*Source records*

++++

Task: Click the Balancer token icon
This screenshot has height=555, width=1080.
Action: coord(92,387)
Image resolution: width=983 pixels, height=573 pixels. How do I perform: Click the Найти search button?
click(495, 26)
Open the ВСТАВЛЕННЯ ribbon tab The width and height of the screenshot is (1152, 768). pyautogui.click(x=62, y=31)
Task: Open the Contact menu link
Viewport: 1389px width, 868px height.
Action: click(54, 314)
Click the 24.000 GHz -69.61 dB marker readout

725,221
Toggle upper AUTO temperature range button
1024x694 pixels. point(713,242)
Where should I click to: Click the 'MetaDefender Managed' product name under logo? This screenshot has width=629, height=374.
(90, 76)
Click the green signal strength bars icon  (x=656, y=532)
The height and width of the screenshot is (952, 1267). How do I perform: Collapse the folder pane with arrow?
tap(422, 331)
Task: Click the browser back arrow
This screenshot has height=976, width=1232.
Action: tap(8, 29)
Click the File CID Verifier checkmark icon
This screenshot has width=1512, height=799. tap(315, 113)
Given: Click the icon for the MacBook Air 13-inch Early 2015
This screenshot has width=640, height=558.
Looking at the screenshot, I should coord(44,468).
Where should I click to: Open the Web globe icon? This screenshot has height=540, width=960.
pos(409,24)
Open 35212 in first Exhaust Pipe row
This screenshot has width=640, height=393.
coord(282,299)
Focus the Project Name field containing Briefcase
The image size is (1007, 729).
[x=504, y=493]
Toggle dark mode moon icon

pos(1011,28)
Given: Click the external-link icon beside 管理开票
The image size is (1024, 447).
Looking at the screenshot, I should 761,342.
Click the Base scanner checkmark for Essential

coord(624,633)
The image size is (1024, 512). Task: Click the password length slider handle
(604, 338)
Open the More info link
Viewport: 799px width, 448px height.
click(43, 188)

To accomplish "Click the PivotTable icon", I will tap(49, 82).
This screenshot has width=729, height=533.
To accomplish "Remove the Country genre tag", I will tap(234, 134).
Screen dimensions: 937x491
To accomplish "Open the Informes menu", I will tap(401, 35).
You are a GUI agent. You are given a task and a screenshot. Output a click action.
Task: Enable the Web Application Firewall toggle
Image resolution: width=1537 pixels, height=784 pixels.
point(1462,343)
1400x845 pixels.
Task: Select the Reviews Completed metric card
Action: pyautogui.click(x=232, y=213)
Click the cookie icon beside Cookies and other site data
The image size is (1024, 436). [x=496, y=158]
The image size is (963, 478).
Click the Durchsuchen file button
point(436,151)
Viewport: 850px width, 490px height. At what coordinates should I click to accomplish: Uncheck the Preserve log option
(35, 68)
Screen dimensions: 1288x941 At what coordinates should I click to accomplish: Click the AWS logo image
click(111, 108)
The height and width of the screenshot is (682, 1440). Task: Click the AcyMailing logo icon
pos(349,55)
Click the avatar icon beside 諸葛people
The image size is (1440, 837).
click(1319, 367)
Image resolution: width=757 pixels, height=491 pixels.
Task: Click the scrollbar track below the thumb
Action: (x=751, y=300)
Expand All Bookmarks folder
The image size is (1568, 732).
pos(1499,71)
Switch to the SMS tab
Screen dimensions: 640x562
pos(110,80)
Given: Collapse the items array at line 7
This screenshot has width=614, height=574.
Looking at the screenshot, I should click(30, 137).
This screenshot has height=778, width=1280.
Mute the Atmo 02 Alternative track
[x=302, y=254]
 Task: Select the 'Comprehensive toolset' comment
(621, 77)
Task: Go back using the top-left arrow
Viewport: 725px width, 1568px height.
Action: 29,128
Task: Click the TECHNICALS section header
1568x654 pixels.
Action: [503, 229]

++++

*Description of the task*
Starting at the line that has "Screen dimensions: 937x491" and ending at the line that has "Task: Enable the", please write out the lines above exactly, leaving out all others.

*Problem solution*
Screen dimensions: 937x491
To accomplish "Open the Informes menu", I will tap(401, 35).
You are a GUI agent. You are given a task and a screenshot. Output a click action.
Task: Enable the Web Application Firewall toggle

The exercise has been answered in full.